Task: Look through the records below for the line holding "Kotníkové (139, 1427)". Write it out exactly, with each following line through the line holding "[instagram] (972, 1365)".

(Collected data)
--- START ---

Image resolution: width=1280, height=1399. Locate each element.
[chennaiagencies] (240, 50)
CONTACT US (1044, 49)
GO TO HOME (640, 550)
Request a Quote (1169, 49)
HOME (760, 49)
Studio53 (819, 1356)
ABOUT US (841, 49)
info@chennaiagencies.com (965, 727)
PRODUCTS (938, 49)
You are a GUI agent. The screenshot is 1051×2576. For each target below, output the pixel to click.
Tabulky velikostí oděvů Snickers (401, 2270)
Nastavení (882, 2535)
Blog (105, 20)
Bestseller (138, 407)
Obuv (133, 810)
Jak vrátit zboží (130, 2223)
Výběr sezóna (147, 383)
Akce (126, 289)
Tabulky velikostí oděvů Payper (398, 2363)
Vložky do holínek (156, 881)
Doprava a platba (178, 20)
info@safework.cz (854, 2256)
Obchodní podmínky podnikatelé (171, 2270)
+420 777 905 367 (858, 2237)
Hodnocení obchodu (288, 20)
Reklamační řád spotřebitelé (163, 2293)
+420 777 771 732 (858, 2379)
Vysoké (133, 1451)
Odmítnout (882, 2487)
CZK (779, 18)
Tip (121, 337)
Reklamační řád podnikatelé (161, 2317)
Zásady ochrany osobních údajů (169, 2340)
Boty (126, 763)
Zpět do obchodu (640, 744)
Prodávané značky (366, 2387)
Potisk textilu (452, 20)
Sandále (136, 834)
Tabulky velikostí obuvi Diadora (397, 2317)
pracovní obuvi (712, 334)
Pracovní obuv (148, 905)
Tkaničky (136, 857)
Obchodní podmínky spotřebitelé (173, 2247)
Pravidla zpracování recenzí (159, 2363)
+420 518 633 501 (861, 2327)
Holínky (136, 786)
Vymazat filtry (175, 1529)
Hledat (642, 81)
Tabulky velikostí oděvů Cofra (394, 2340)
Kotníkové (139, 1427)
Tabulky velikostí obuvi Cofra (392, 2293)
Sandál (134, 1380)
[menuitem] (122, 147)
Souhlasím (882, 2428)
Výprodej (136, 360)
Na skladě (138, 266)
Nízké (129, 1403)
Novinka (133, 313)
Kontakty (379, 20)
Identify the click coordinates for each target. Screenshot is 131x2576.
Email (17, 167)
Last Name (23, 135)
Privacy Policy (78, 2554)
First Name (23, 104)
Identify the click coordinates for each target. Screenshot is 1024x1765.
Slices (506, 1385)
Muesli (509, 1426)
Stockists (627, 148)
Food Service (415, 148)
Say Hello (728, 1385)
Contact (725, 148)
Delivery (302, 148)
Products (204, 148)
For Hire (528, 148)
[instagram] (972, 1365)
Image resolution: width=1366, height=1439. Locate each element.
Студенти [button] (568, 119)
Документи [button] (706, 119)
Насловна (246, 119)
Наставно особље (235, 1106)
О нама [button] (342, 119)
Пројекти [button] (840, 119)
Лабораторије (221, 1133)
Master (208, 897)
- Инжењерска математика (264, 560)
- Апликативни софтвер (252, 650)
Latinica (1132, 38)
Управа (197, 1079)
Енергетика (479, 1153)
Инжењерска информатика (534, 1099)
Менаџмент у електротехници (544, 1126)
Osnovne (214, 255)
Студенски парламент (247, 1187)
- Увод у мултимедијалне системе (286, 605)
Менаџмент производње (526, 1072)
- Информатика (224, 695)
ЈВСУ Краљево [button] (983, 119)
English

--- END ---

Response area:
Kotníkové (139, 1427)
Tabulky velikostí obuvi Cofra (392, 2293)
Sandál (134, 1380)
[menuitem] (122, 147)
Souhlasím (882, 2428)
Výprodej (136, 360)
Na skladě (138, 266)
Nízké (129, 1403)
Novinka (133, 313)
Kontakty (379, 20)
Identify the click coordinates for each target. Screenshot is 131x2576.
Email (17, 167)
Last Name (23, 135)
Privacy Policy (78, 2554)
First Name (23, 104)
Identify the click coordinates for each target. Screenshot is 1024x1765.
Slices (506, 1385)
Muesli (509, 1426)
Stockists (627, 148)
Food Service (415, 148)
Say Hello (728, 1385)
Contact (725, 148)
Delivery (302, 148)
Products (204, 148)
For Hire (528, 148)
[instagram] (972, 1365)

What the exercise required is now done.